A second type of irritant-induced asthma was not so sudden in onset and embodied features differing from RADS. The causative exposure persisted >24 h, was not brief, and asthma took longer to develop, sometimes days or weeks after repeated exposures.
The prevalence of atopy among subjects with the first type (sudden-onset irritant-induced asthma) who were considered to have RADS was 15 of 29 (52%), which though high was not statistically significant. Consistent with our findings is the rate of allergy/atopy reported for clinical facilities evaluating pulmonary patients with asthma Atopic prevalence might well be lower if other populations, such as orthopedic patients, were examined. Our investigation found that allergy/atopy prevalence was not increased among other asthma categories (38% for not occupational/environmental asthma and 9% for asthma due to sensitizer groups). The lower prevalence found for asthma due to an occupational sensitizer is in agreement with reported observations of asthma caused by low molecular weight chemical agents. emergency sepsis
Some subjects with new-onset irritant-induced asthma were actually in remission from a preexisting asthmatic state. Usually the remission had been present for years before the irritant exposure, during which time the person remained asymptomatic and did not require medications. It is reasonable to conclude that the irritant exposure exacerbated asthma in these individuals. We infer that such subjects, if studied prior to the occurrence of the irritant exposure, would manifest distinct pathologic airway changes, nonspecific airways hyperresponsiveness, and/or other biochemical abnormalities.

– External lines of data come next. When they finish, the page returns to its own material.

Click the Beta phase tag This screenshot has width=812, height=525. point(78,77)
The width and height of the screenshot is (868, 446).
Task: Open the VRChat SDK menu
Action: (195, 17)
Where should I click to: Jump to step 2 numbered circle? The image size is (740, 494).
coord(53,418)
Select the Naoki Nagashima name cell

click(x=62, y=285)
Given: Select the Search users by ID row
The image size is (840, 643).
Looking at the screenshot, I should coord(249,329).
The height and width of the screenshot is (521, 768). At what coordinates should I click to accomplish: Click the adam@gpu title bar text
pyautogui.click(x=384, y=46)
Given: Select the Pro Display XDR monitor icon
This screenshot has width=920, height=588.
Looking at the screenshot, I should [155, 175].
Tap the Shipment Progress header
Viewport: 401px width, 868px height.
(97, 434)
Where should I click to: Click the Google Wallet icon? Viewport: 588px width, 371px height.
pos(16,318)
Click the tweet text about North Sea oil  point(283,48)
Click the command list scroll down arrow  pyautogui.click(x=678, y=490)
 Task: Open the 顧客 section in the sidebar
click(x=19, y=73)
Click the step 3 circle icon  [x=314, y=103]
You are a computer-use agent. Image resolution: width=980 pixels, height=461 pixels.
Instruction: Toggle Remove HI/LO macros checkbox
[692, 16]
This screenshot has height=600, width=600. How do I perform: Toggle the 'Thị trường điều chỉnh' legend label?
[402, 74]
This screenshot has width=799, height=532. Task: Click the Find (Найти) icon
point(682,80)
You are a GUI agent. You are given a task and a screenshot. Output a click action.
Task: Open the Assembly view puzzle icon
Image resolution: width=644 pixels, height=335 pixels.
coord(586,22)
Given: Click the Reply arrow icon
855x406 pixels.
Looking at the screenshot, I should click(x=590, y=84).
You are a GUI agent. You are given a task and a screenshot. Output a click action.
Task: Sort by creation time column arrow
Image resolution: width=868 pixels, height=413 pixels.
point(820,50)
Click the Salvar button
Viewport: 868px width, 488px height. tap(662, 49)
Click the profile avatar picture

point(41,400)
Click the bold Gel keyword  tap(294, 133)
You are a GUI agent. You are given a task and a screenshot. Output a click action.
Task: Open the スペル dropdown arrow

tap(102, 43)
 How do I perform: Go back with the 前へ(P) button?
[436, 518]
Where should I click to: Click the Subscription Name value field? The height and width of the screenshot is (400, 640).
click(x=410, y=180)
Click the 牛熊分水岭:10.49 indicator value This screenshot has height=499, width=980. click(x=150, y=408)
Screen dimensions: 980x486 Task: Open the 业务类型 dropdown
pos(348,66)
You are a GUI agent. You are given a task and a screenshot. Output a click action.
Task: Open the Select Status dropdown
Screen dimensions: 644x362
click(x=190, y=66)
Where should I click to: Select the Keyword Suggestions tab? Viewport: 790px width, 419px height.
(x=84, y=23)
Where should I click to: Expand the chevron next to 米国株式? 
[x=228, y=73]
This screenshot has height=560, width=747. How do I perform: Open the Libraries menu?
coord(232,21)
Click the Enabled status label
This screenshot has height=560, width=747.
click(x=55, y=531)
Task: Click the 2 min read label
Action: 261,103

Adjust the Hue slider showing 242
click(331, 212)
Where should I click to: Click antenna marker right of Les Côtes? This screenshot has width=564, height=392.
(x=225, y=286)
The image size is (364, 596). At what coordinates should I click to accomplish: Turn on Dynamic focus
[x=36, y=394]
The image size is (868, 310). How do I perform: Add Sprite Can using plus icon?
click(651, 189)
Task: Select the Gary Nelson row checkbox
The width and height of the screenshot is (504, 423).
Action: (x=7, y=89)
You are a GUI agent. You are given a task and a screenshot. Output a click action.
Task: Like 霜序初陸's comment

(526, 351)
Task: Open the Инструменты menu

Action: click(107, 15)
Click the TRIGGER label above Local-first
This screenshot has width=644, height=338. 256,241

Persons with a history of asthma who were asymptomatic and considered themselves “normal” might demonstrate respiratory physiologic abnormalities that could become clinically evident as asthma after an irritant exposure. Nonspecific airway hyperresponsiveness has been found to be common among atopic persons with rhinitis, asymptomatic asthmatic subjects, and presumably, some “normal” persons. Individuals in this investigation, with preexisting asthma in remission, who developed a sudden-onset asthma after a high-level irritant exposure, would not be considered to have RADS or to have suffered newly acquired asthma.
For the not-so-sudden asthma cases, it is difficult to explain why a low-level, moderate-irritant exposure would provoke persistent airway inflammation and hyperresponsiveness. These irritant exposures were adjudged not to be of the magnitude described for subjects with RADS and there was a longer onset time (eg, >24 h) because the subjects could tolerate a lower-level exposure.